To get enough vitamin D, the RKI recommends exposing your face, hands and arms to the sun two to three times a week from March to October and without sun protection.

Many experts do not recommend taking vitamin preparations and preparations containing vitamins, as this can lead to a dangerous overdose of vitamins.

What are the symptoms of vitamin deficiency?

Depending on which substance the body lacks, vitamin deficiency has different effects. However, most symptoms only appear in an advanced state of deficiency, explains DVF.

Video: dpa

Here is a selection of the consequences of vitamin deficiency:

Vitamin A deficiency: The eyes are especially affected here. Deficiency can lead to night blindness and, in the worst case, blindness.

Vitamin B1 deficiency: A lack of vitamin B1 is manifested by disturbances in the metabolism of carbohydrates and in the nervous system. This can lead to tingling of the skin or impaired walking.

Vitamin-B2-Deficiency: This can lead to growth disorders, skin diseases and inflammation of the mucous membranes, especially in the mouth area.

Vitamin-B6-Deficiency: Here appear scaly skin rashes on the face, inflammation of the lips and mouth, anemia, diarrhea and vomiting.

Vitamin B12 deficiency: B12 deficiency is often the result of a vegan or vegetarian diet. Depending on the severity of the deficiency, fatigue and weakness, pale skin, dementia and forgetfulness, headaches, dizziness, sallow skin or anemia are usually seen.

Vitamin C deficiency: A lack of this vitamin, which is also called ascorbic acid, leads to fatigue and weakness, imbalance, weight loss, muscle and joint pain. A severe form of vitamin C deficiency is known as “sailor’s disease” or scurvy.

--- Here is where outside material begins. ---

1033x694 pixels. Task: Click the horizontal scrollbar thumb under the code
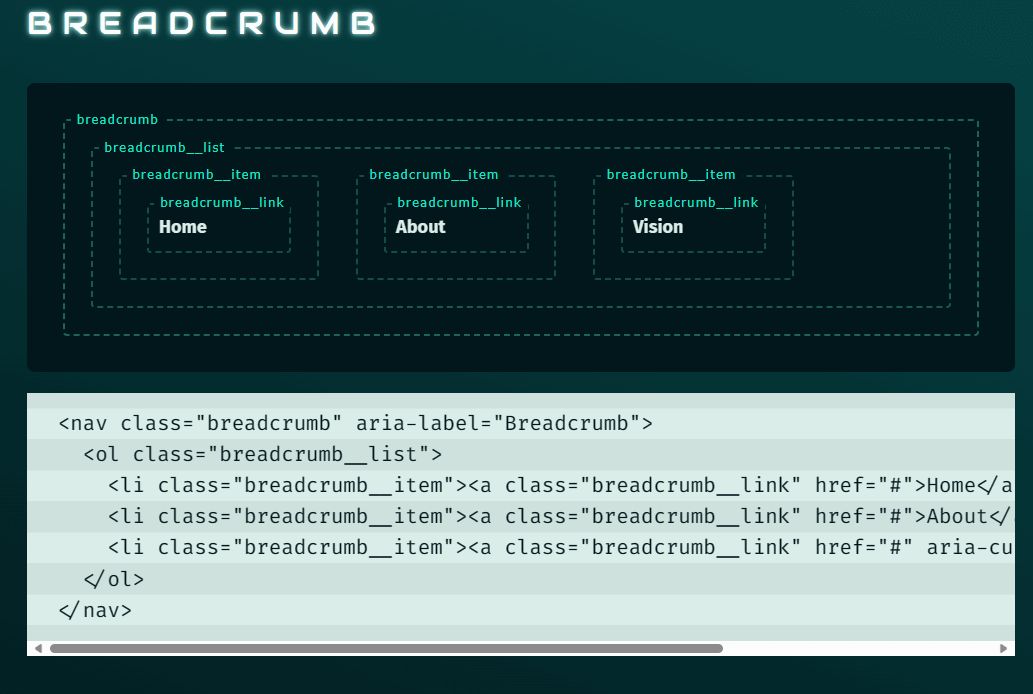386,649
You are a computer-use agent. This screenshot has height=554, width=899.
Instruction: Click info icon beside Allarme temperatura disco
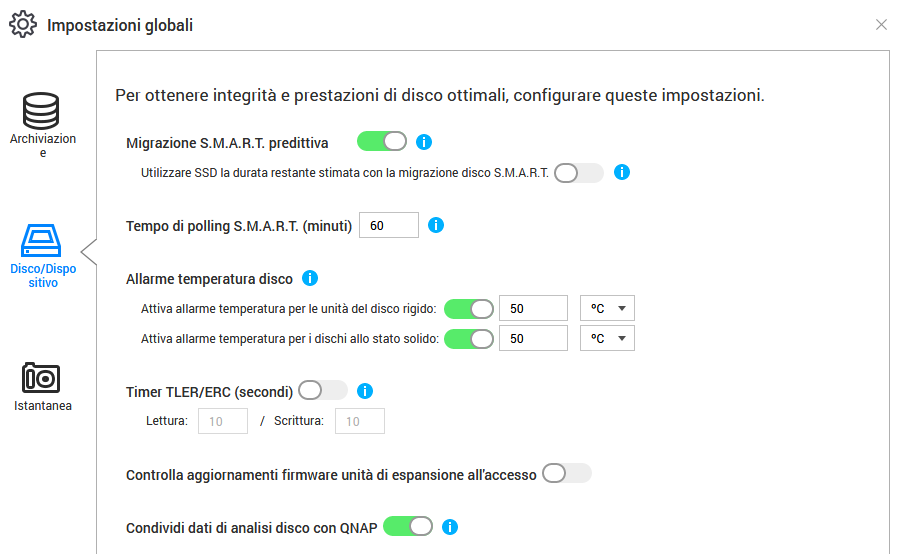pos(310,278)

Vitamin D deficiency: This deficiency manifests itself in osteoporosis, rheumatoid arthritis, sleep problems, depression, bone and back pain, among others.

Vitamin E deficiency: This deficiency primarily affects reflexes and the ability to coordinate. “Normal” activities, such as walking or running, may cause difficulty.

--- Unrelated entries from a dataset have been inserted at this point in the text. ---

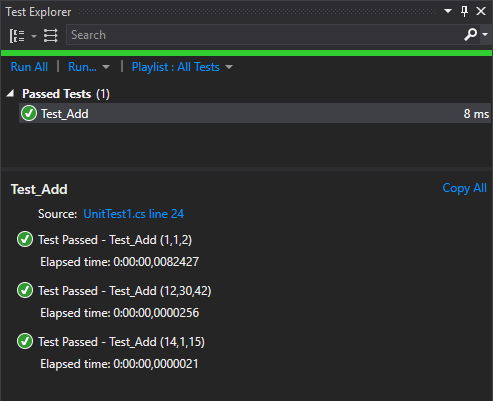Image resolution: width=493 pixels, height=401 pixels.
Task: Expand the Run... dropdown arrow
Action: pos(106,67)
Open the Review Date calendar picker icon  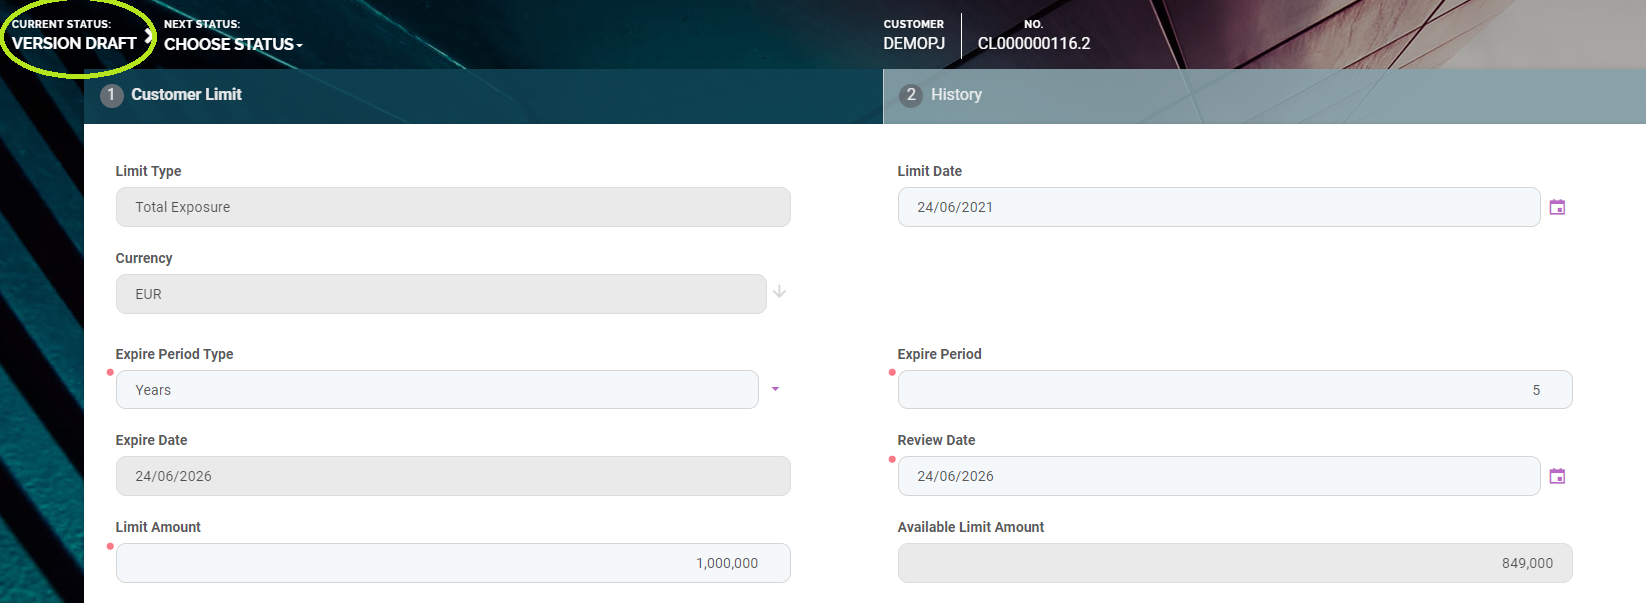pyautogui.click(x=1557, y=476)
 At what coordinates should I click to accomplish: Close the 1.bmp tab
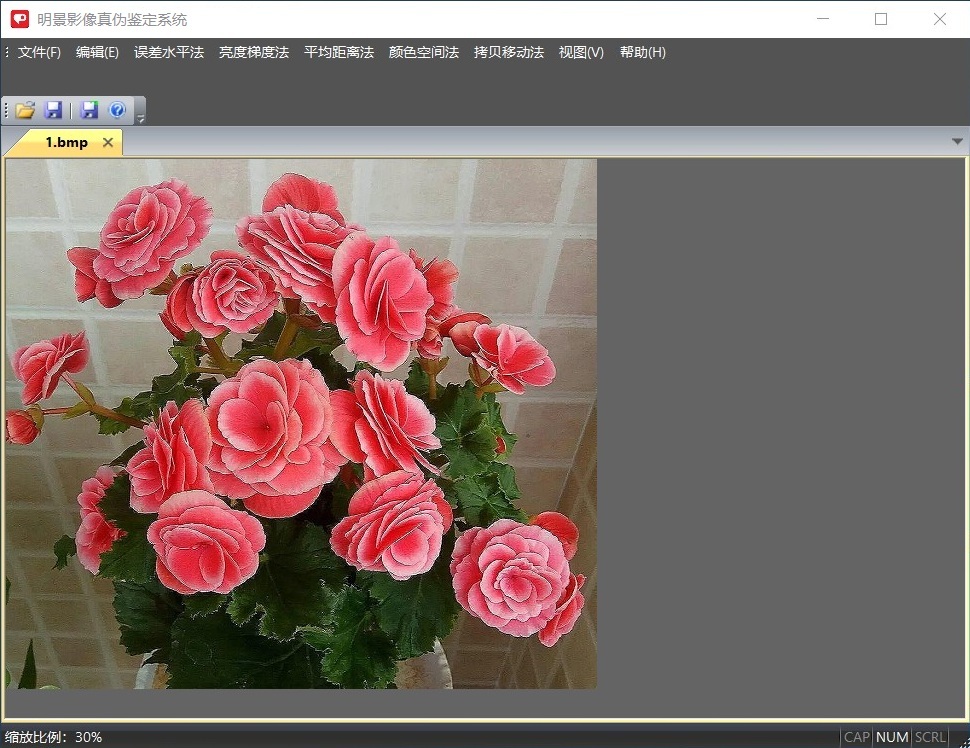[108, 143]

Vitamin K deficiency: Vitamin K is essential for blood clotting. If there is a deficiency, various symptoms may appear such as bleeding from the nose, stomach or intestines.

Treatment: What to do with vitamin deficiency?

For most vitamins – e.g. C, D or B12 – it is enough to reduce the deficit with nutrition. Even the symptoms of scurvy, vitamin C deficiency, can usually be corrected this way. For example, the medical encyclopedia advises here MSD manual to “high-dose vitamin C supplements given daily, followed by a nutritious diet that provides one to two times the daily requirement of vitamin C. The diet should include increased consumption of fresh fruits and vegetables.” In case of severe consequences of B12 deficiency, such as nerve damage or anemia, high doses of B12 can also be injected directly into the muscle.

Possible deficiencies can also be determined medically by doctors, for example using a vitamin D test.